### EXCERPT:
§ §

And this is a calculation based on Germany. Again: weather conditions are far from optimal for solar in Germany. It's much better in many regions in China, where solar panels are made. They can easily achieve EROIs of 20+ with solar there, which is probably the reason why China installs absolutely HUGE numbers of panels. But according to you, they must be "delusional" over there.
> > This makes sense in certain situations but presenting this as a green solution or as future of humanity is just delusional.
> which is probably the reason why China installs absolutely HUGE numbers of panels. But according to you, they must be "delusional" over there.
State-run economies get delusional pretty easily, but in this case China is safely on the "makes sense in certain situations" side:
* keep electricity prices low
* invest heavily in nuclear
* install solar within reasonable limits (currently around 8% of the grid)
* for better or for worse they burn more and more coal every year
They certainly don't make insane green commitments and they don't say solar is the future of humanity. I don't like China much, but I don't see how they can fall into "delusional" category according to my criteria above, they have none of it.
Now Germany's policy is the complete opposite of China's, except for the "burning coal" part. Germany killed their own economy over high electricity prices because they wanted to go green, but then somehow they've got almost 2x CO2 emissions per capita compared to France.
If someone says "I sacrifice A to get B", but then never get the B and still lose A, and then insist that the plan was a great success -- he's certainly delusional, that's like the definition of the word.

§ §

Stored items
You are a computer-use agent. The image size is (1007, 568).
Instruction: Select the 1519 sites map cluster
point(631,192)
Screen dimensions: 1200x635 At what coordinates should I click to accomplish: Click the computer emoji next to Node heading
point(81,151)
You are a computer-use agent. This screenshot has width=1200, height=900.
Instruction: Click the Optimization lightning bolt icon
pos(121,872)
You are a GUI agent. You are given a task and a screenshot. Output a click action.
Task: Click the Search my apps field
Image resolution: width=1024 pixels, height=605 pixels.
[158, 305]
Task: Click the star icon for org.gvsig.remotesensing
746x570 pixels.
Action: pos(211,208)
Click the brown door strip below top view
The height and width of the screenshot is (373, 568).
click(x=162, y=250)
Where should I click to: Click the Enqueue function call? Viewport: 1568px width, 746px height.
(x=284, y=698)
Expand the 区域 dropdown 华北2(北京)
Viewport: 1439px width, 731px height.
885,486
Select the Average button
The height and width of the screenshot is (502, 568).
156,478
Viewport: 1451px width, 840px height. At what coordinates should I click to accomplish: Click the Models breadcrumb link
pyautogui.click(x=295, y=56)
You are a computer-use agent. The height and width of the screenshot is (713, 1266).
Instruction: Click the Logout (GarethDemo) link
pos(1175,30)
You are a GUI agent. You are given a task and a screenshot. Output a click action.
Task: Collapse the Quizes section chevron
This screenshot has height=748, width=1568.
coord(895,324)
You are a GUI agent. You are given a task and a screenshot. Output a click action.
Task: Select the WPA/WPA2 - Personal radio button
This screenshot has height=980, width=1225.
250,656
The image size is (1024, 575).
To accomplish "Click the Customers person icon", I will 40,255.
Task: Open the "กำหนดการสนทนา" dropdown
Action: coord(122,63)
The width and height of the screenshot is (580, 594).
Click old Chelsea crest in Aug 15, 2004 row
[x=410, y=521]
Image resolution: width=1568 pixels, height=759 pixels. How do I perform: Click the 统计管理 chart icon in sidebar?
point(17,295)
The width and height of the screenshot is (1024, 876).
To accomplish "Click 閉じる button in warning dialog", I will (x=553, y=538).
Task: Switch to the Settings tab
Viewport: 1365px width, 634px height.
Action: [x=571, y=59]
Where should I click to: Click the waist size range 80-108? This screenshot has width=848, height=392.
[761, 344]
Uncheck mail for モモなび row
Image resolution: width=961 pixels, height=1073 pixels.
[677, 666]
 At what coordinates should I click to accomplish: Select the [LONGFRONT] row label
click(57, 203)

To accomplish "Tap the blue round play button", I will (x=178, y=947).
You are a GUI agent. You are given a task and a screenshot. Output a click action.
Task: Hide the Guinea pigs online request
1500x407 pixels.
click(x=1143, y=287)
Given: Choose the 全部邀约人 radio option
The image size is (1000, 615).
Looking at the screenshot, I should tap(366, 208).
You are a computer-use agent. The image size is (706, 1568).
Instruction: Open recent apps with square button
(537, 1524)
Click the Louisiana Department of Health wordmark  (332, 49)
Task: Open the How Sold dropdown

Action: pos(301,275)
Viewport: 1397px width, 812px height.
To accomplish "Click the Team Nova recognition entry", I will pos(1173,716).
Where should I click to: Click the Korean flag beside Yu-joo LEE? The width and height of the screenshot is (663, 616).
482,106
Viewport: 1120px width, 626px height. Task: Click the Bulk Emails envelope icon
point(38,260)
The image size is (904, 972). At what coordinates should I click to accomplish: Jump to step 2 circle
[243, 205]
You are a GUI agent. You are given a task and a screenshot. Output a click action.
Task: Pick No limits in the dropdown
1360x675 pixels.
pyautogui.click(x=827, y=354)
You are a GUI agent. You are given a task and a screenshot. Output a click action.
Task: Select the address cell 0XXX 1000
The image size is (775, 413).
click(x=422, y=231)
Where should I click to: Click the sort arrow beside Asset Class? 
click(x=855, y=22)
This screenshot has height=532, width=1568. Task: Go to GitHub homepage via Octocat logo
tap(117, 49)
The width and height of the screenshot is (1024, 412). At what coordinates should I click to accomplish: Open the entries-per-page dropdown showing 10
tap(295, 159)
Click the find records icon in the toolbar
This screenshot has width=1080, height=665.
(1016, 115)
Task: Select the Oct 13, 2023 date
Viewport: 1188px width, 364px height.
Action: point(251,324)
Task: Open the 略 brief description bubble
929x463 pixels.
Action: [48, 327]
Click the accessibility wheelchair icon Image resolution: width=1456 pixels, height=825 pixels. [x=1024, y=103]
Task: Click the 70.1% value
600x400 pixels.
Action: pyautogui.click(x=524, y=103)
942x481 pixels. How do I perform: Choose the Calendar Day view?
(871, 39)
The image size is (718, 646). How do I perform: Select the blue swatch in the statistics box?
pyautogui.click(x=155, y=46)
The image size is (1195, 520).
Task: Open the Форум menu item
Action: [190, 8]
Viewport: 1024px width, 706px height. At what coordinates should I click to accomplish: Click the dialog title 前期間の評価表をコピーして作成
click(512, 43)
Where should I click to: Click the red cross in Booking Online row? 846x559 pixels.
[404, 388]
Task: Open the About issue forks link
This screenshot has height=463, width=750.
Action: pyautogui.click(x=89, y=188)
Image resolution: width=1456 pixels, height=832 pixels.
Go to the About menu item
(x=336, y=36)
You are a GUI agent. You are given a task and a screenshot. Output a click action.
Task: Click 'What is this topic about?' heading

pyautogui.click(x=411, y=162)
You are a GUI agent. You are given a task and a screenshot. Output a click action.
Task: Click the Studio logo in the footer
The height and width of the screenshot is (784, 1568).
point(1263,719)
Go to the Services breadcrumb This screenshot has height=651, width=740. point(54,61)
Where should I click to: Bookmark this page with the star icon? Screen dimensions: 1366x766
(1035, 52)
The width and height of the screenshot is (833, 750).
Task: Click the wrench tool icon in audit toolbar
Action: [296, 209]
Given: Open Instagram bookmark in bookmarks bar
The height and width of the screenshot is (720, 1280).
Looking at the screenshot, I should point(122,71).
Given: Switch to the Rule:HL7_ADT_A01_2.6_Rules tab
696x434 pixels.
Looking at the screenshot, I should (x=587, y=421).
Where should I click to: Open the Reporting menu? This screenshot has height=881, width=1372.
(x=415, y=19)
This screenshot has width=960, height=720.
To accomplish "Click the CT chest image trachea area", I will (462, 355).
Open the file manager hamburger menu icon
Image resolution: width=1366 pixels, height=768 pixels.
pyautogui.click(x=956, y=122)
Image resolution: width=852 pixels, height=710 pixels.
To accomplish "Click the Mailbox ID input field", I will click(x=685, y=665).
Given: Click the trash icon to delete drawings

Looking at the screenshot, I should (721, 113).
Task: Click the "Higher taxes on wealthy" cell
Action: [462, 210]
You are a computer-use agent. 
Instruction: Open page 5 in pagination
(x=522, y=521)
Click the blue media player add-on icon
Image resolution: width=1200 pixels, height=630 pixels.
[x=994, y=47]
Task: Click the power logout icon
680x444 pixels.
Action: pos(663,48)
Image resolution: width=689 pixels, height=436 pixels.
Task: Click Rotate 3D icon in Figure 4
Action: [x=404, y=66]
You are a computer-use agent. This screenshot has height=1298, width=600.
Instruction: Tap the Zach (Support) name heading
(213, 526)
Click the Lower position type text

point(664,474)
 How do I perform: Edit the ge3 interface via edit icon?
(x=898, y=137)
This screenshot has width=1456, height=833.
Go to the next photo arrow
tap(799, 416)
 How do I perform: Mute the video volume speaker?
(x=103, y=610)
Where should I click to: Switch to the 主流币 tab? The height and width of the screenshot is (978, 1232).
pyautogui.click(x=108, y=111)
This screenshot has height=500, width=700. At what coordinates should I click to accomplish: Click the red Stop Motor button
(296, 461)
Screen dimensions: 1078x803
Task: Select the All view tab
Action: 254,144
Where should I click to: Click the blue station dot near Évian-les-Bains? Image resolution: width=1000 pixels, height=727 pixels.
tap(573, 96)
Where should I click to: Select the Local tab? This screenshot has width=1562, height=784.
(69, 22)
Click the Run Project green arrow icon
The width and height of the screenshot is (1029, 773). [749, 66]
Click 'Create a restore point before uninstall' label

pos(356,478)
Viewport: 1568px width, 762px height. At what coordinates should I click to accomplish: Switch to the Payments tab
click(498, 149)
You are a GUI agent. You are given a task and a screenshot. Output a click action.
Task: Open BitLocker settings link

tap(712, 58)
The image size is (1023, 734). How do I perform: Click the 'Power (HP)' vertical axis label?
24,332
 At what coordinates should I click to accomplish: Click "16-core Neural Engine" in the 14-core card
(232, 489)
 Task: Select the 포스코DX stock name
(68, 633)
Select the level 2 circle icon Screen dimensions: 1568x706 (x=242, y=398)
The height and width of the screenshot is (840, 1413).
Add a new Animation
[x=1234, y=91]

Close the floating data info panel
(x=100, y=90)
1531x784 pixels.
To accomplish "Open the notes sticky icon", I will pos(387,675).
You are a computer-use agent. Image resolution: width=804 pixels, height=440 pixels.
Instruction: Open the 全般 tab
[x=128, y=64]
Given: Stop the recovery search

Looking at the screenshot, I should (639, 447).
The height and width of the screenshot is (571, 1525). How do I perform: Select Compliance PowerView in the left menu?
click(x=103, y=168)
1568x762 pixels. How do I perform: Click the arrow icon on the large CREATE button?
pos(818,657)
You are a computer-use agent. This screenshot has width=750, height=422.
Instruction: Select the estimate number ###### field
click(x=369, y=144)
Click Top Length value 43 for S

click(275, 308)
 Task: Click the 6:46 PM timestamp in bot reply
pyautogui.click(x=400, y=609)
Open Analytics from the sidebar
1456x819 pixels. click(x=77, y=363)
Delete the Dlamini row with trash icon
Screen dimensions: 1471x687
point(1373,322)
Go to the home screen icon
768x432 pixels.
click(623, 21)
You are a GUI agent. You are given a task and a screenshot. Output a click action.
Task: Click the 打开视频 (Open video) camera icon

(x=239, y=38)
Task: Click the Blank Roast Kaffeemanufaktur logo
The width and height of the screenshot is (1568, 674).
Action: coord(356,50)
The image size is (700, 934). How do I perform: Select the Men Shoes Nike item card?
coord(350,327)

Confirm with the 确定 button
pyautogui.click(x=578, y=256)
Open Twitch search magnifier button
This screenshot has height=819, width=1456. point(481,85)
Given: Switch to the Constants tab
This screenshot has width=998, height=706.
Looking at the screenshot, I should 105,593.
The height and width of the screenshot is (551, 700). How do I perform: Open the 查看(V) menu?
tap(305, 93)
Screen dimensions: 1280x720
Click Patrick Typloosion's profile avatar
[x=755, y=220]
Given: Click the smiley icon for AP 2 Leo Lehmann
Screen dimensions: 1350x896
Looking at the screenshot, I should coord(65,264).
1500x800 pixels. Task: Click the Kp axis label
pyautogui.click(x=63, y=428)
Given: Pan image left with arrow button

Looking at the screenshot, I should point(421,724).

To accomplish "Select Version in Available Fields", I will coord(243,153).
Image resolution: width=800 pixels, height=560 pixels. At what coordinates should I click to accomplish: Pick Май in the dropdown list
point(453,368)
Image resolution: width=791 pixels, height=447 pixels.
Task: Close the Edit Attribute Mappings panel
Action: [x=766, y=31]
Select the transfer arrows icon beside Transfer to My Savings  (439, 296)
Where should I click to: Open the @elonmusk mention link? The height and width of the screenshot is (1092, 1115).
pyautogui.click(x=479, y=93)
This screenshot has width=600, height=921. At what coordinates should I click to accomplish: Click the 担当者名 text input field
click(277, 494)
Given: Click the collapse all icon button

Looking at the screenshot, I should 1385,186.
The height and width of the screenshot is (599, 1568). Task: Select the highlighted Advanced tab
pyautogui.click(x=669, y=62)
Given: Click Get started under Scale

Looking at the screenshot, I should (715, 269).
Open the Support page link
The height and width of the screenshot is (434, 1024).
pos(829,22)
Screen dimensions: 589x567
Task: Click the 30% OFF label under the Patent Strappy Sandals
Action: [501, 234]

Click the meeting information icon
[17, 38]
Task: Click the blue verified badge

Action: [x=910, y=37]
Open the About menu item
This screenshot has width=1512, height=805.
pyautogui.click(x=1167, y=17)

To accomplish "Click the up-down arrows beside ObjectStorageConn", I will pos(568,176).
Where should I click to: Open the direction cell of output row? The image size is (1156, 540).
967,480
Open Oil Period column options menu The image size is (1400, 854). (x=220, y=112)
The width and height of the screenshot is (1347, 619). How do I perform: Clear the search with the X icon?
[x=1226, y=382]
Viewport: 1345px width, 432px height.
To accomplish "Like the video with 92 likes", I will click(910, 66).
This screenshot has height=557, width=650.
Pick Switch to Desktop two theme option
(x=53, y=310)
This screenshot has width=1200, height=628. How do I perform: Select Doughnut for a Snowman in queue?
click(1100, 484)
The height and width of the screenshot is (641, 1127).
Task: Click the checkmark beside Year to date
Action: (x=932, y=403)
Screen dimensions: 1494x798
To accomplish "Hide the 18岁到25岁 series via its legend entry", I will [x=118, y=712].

§ §

### WORK INSTRUCTIONS:
a) Write out the part of the solar power excerpt starting at "And this is" and ending at "is just delusional.".
b) Answer these questions using the solar power excerpt:
(i) What EROI can easily be achieved with solar in many regions in China?
(ii) About what share of China's grid does solar currently make up?
(iii) How do Germany's per-capita CO2 emissions compare with France's?

### ANSWERS FOR THE TASKS:
a)
And this is a calculation based on Germany. Again: weather conditions are far from optimal for solar in Germany. It's much better in many regions in China, where solar panels are made. They can easily achieve EROIs of 20+ with solar there, which is probably the reason why China installs absolutely HUGE numbers of panels. But according to you, they must be "delusional" over there.
> > This makes sense in certain situations but presenting this as a green solution or as future of humanity is just delusional.

b)
(i) 20+
(ii) Around 8%
(iii) They are almost 2x as high.